Click here to read Part I of “Through the Avocado Obstacle Course” by Jessica Jones-Hughes
Obstacle #2: Corporate Control
Challenge: You must outsmart representatives from the avocado multinational companies who are sprinkled throughout the hills. Your challenge is to run past them backwards with a blindfold on while holding your box of avocados. Watch out for the surprise holes covered with tempting bags of money strategically placed along the route!
Giant avocado agribusiness has a heavy presence in the region. The climate in Michoacán is ideal for avocado production. The combination of various altitudes, a short rainy season and well-nutritious soil, produce some of the highest quality and most delicious avocados in the world. For this reason, Michoacán is the avocado capital of Mexico. The story of avocados parallel that of many other commodities: giant corporations that receive the majority of the profits and control while keeping producers in poverty.
Huertos de Aguacate
Multinational control of avocado huertos (farms) is evident. Farmer after farmer told us stories about how their only option is to sell to the big companies who pay them the “market price”. This price is typically low and fluctuates greatly throughout the season. Producers do not have enough information to negotiate an appropriate price; the multinationals take full advantage of this fact. The price is further controlled as companies pay producers based on the quality of the product. Category I avocados are the highest quality – the ones you see in the grocery store. Category II avocados receive a lower price and Category III are typically sold domestically in Mexico at the lowest price.

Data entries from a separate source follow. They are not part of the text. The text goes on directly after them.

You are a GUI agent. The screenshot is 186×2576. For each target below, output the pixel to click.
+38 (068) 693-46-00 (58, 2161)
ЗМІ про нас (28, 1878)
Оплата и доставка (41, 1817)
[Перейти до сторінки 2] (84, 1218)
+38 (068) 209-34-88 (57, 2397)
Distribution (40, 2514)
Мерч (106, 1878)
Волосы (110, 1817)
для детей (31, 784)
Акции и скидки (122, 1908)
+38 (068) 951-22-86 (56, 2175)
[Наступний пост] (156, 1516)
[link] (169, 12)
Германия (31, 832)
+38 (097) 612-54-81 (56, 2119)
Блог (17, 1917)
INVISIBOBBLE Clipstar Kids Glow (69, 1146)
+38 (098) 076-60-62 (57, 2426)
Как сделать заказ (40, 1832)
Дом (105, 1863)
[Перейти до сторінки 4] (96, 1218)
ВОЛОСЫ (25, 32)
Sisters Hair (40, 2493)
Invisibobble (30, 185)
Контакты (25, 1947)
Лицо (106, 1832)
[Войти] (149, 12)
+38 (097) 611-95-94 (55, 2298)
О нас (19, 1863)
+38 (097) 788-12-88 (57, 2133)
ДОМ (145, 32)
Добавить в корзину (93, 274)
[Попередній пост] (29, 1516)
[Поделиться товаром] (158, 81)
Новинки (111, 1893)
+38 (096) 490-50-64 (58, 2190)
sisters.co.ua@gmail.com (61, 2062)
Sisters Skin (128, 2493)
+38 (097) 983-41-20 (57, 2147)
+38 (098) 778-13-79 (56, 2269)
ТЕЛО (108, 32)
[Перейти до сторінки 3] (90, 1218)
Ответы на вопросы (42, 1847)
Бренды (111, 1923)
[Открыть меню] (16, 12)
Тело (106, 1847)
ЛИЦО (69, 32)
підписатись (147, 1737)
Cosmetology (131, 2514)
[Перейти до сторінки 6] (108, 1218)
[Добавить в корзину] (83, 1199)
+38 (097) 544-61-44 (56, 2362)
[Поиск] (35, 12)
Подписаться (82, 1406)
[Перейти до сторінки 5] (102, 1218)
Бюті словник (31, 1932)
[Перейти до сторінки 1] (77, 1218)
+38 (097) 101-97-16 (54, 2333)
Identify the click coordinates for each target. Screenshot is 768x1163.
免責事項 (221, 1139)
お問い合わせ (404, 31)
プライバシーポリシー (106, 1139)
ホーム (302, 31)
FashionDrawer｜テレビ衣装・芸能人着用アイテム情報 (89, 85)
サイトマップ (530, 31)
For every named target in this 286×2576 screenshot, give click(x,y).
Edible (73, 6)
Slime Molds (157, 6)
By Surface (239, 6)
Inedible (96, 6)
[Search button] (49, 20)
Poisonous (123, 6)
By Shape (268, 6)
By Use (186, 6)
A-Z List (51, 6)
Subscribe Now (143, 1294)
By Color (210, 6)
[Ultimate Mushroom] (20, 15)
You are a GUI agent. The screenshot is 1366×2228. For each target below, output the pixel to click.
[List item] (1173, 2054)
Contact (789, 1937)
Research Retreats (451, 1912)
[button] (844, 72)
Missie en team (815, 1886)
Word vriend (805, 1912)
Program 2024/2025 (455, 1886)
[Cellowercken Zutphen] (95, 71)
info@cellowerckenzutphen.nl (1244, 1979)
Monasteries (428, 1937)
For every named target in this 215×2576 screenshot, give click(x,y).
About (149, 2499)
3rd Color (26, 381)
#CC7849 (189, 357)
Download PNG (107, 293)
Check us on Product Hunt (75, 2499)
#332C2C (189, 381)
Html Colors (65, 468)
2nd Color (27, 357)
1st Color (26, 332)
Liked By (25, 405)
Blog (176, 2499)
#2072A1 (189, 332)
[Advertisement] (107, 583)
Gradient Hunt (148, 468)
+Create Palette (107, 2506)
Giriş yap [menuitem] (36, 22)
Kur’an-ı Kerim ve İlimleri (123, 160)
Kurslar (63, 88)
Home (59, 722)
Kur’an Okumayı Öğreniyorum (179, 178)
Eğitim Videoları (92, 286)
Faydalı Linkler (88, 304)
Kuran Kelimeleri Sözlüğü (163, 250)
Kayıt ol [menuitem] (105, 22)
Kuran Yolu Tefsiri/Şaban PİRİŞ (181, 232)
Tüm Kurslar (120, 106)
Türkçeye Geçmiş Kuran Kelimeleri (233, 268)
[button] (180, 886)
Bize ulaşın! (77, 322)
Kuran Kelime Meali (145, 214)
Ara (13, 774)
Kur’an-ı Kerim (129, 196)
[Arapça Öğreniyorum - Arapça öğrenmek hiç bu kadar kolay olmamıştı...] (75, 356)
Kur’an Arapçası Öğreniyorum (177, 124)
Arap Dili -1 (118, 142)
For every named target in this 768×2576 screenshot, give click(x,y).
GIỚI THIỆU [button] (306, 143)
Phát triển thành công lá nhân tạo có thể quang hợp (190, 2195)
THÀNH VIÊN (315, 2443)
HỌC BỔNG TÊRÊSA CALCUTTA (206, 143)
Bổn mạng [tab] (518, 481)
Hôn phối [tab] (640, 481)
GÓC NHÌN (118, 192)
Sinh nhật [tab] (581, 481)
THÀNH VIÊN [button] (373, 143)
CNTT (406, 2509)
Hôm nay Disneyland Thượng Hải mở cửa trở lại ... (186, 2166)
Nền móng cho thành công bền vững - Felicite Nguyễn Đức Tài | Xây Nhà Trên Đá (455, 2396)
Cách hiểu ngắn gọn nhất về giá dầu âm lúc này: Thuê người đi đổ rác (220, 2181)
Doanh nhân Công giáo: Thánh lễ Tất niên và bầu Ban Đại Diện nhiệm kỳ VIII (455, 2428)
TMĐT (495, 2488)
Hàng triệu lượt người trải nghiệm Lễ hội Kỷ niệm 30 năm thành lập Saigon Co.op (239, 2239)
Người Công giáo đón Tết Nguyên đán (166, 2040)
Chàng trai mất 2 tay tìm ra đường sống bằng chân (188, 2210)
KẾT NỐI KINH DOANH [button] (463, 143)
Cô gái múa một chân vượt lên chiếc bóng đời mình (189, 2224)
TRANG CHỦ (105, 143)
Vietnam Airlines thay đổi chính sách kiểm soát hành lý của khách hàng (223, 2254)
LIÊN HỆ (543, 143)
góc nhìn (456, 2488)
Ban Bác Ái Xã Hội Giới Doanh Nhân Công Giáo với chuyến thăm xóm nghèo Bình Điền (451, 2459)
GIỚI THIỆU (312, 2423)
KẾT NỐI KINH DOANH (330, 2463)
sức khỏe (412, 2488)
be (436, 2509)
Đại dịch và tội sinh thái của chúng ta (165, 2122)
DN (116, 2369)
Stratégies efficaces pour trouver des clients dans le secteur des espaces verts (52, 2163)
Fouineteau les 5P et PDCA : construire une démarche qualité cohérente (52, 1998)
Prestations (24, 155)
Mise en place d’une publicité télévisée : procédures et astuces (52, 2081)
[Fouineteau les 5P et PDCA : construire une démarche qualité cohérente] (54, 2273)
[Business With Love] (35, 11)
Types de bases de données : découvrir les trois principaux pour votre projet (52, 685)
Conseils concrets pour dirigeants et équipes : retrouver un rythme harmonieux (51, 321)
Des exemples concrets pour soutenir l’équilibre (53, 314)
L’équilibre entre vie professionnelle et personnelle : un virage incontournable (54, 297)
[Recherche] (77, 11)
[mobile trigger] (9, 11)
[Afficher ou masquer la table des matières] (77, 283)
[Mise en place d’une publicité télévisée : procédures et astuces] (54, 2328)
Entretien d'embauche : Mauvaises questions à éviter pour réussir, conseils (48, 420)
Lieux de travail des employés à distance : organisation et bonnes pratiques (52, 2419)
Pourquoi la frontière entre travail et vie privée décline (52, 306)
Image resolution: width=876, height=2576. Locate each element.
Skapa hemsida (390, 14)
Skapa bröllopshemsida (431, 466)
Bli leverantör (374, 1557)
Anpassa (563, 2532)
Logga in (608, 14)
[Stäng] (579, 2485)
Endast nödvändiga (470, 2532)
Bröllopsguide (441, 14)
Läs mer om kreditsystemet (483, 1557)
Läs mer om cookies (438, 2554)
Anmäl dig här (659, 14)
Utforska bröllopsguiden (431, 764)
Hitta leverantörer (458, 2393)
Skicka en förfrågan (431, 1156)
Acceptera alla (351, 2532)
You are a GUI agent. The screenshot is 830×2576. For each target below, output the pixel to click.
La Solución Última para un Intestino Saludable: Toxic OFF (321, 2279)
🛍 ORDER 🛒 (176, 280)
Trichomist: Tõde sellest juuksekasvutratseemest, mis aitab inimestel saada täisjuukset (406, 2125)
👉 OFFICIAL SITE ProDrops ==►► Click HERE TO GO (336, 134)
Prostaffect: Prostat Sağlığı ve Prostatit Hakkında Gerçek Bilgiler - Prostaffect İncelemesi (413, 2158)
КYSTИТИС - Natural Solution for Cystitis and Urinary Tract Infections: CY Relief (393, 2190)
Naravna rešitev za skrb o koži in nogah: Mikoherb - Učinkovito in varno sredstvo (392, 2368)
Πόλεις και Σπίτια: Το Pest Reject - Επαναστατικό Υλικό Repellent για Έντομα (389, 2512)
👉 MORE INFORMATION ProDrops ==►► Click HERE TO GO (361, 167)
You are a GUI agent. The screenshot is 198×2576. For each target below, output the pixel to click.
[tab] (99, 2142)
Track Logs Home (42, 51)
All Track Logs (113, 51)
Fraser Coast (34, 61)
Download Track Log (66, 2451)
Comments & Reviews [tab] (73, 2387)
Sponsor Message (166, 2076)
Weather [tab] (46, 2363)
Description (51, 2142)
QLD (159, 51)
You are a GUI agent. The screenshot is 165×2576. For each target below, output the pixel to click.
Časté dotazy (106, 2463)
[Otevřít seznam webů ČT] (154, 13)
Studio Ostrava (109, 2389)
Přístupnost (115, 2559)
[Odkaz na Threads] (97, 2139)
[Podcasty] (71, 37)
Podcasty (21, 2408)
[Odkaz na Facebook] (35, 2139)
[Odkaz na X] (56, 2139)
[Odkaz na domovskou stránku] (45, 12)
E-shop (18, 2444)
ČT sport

When producers do not control the quality inspections they are forced to accept whatever information the buyer provides. The big companies have always reported that only 40-50% of the total avocado volume they purchased were Category I. When Pragor transitioned to managing the process themselves, they found that 85-90% of their avocados were eligible for Category I. Consequently, they now get paid the higher Category I prices for 85-90% of their avocados instead of the 40-50% they received from multinationals.
Another point of control in the avocado process is the packing house. The large corporations own and control their own packing houses where they clean and inspect avocados. There they categorize, size and eliminate avocados with quality issues. Avocados are then packed by size into boxes and inspected a second time before leaving for the United States. All packing houses must be USDA sanctioned, meaning they must have USDA inspectors on staff in order to ship to the US and have a separate packing area for US-bound product. This leads to packing houses that are large, expensive and limited in number (only 30 in all of Mexico). When Pragor sought out a packing house that would work directly with them, they faced another challenge: the large corporations’ packing houses only process avocados for their companies, and the rest of the packing houses were controlled by the mafia who charge an “extra” high price.
With perseverance, the producers were finally able to contract with a packing house that was not controlled by the drug cartels, and was willing to work directly with a small farmer co-operative. The only drawback is that it’s a 2.5 hour drive from the nearest farm. Despite the extra cost of transportation, it is worth the ability to manage and observe firsthand the packing of their avocados. The packing house costs are higher, but the increased income from selling 85-90% of their avocados as Category I makes it worth the effort.